# The data

——————————

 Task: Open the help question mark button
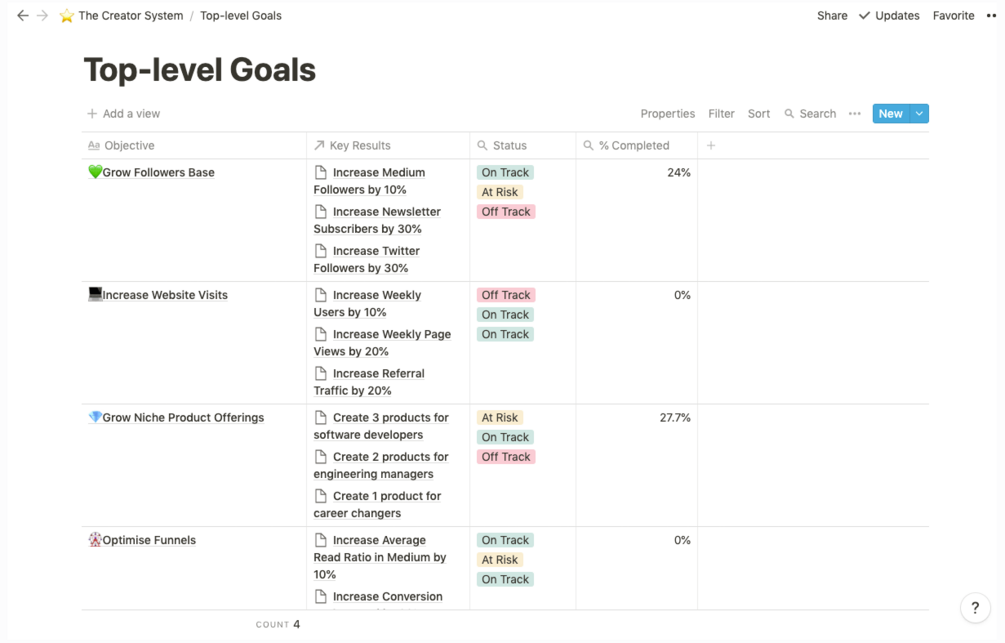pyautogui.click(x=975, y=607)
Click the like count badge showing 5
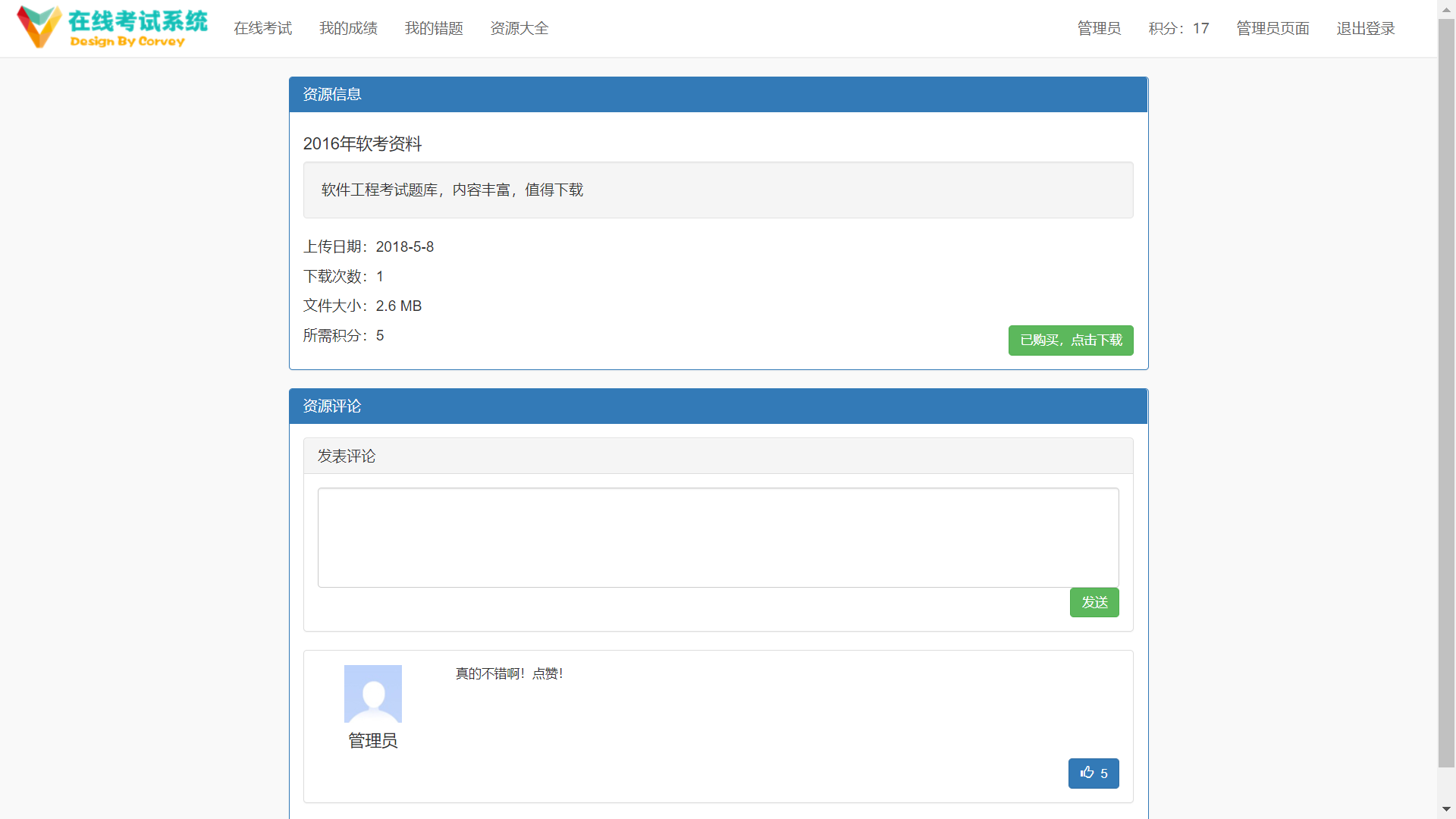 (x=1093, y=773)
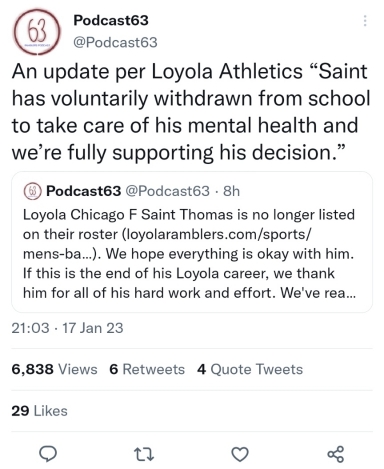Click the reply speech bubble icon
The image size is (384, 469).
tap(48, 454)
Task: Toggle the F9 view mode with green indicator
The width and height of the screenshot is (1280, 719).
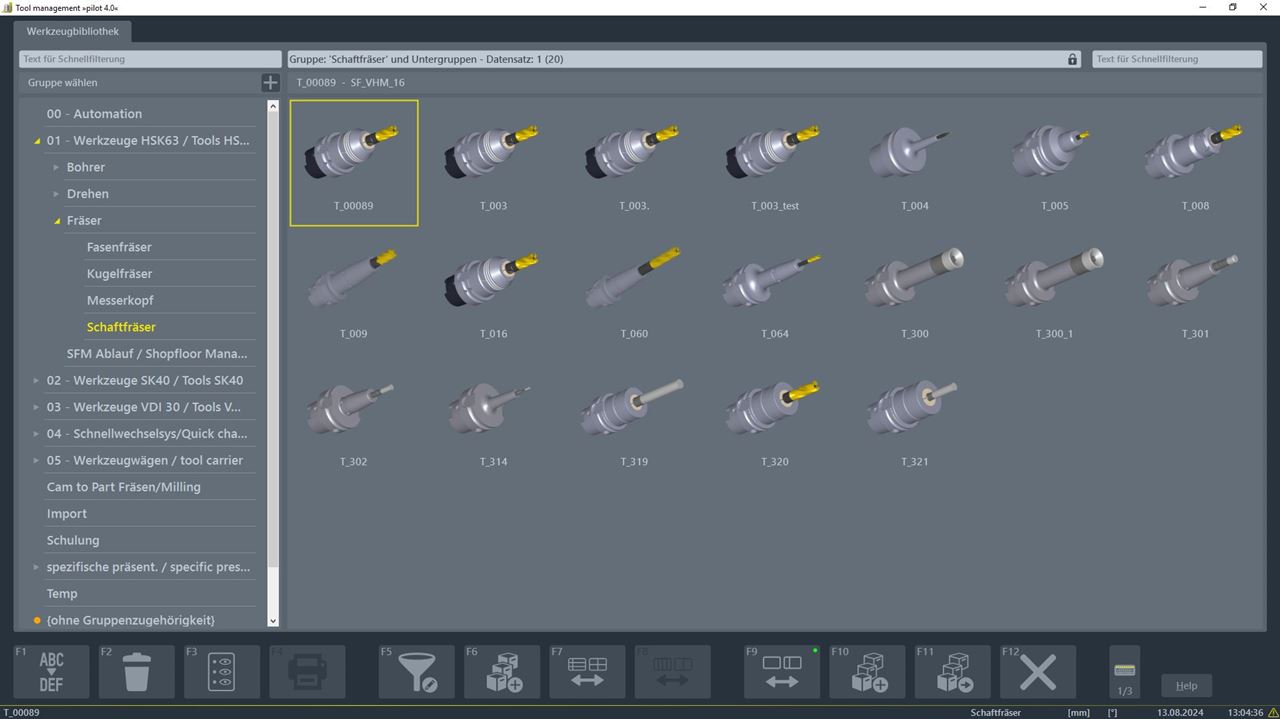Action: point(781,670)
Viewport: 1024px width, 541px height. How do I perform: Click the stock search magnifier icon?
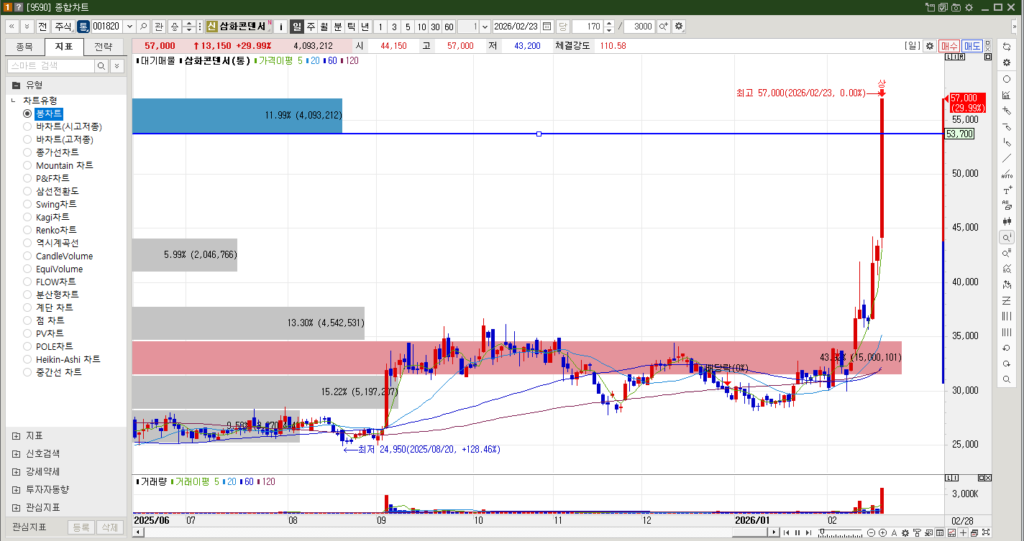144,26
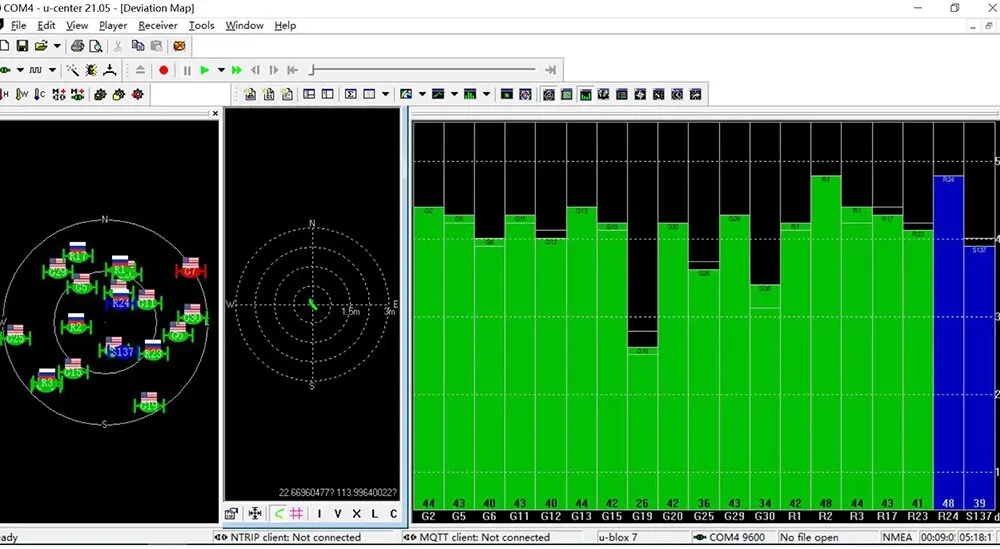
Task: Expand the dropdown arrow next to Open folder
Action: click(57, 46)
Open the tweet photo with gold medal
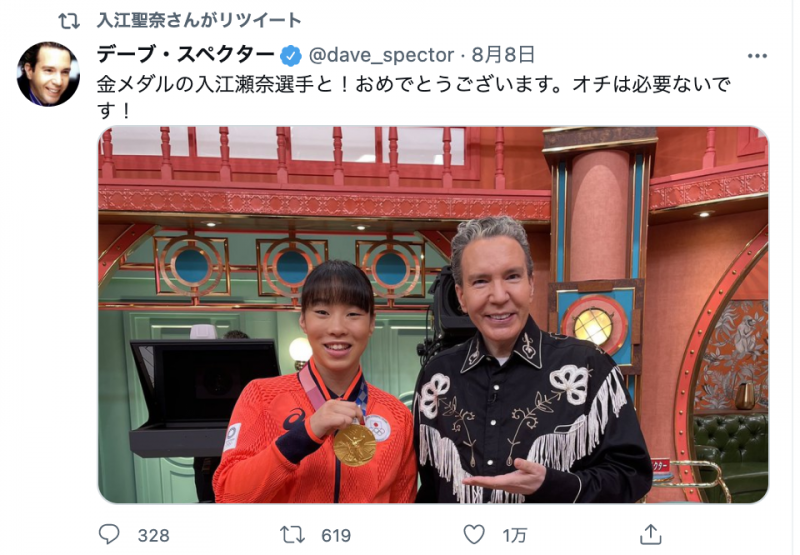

——————————

# What is being asked
Leave the pictures out and retype only the lines from the line with "Click the like count badge showing 5" through the final line of the material, both ends included, word for word.

# Reply
Click the like count badge showing 5
 (x=1093, y=773)
Click the reply speech bubble icon
The image size is (384, 469).
tap(48, 454)
Task: Toggle the F9 view mode with green indicator
The width and height of the screenshot is (1280, 719).
Action: point(781,670)
Viewport: 1024px width, 541px height. How do I perform: Click the stock search magnifier icon?
144,26
Task: Expand the dropdown arrow next to Open folder
Action: click(57, 46)
Open the tweet photo with gold medal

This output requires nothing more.